Front panel switches - what did they do?
paulkoning at comcast.net
Wed May 25 08:50:36 CDT 2016
> On May 24, 2016, at 10:05 PM, Jon Elson <elson at pico-systems.com> wrote:
> On 05/24/2016 02:13 PM, Chuck Guzis wrote:
>> I seem to recall that reworking the 360/30 microprogramming was preferred by tinkerers over the 360/40 was primarily that CROS was easier to work with than TROS. I don't recall what the RCA Spectrolas used.
> And the 360/25 had all writeable control store. The control store was just the top 16 KB of main core memory! To change emulators, restore from a microprogram crash, etc. you loaded the emulator from a card deck!
The 360 model 44, with the emulation option, is somewhat similar. The base machine had a trimmed down instruction set, shades of microVAX: no decimal or string operations. So you could not run OS/360. Instead, you had to run PS/44 (or some such name).
Alternatively, you could get the emulation option. That added some extra memory and an emulation mode, where reserved instructions would trap to the emulator and get emulated there. So now you could run OS/360, and PL/I or COBOL applications (albeit quite slowly).
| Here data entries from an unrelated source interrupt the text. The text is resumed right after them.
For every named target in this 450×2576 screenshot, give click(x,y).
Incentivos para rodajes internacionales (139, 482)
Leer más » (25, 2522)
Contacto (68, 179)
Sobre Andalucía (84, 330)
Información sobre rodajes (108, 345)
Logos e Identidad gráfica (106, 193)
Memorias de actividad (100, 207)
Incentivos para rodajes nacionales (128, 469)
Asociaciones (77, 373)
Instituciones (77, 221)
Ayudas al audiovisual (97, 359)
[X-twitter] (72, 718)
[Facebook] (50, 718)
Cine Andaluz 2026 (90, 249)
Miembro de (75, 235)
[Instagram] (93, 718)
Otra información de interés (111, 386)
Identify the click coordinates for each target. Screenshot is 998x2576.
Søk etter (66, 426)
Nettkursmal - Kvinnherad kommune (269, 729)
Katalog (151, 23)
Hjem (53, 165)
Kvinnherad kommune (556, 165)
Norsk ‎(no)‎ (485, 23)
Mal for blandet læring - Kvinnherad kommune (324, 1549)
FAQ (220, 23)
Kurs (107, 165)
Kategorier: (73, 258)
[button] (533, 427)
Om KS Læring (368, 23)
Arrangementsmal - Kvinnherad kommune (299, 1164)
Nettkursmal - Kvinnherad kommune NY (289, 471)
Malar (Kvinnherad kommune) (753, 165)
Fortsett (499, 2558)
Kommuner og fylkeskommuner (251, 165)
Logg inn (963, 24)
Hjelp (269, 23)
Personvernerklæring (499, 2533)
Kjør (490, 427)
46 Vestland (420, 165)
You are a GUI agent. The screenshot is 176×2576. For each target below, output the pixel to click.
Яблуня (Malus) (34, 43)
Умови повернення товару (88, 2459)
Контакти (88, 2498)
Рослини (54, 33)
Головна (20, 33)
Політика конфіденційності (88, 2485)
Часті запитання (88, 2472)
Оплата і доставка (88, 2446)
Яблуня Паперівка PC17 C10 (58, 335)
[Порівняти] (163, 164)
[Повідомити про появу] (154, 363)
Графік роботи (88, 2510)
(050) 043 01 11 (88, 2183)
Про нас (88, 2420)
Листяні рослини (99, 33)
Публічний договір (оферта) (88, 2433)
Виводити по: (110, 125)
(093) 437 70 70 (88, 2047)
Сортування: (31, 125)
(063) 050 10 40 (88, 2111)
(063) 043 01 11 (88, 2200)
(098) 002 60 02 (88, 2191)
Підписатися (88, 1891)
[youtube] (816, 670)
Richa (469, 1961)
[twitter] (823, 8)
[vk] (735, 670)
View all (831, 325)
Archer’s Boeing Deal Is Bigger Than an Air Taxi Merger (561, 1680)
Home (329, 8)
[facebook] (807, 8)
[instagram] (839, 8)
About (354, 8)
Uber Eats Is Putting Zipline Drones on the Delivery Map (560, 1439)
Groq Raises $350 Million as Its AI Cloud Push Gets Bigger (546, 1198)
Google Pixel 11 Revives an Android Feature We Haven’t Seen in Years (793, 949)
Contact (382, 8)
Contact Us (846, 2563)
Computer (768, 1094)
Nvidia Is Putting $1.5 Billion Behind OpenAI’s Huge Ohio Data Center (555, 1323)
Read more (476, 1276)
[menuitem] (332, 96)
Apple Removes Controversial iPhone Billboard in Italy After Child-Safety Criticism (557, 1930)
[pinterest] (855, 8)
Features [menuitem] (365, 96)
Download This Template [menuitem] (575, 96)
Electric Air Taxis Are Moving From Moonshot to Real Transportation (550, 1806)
The emulator was loaded, on those rare occasions where the memory got wiped, using the "Emulator IPL" button, from a binary card deck. That deck was pretty slick: it was a channel program loop. No CPU code involved at all; the first card was a 4 (?) entry channel program that would read the remaining cards, which were a standard assembler output (object deck). Self modifying channel code: since each object card contained the address and length for its data, the channel program would pick up those two fields and drop them into the third channel command, which would transfer that number of bytes to that address.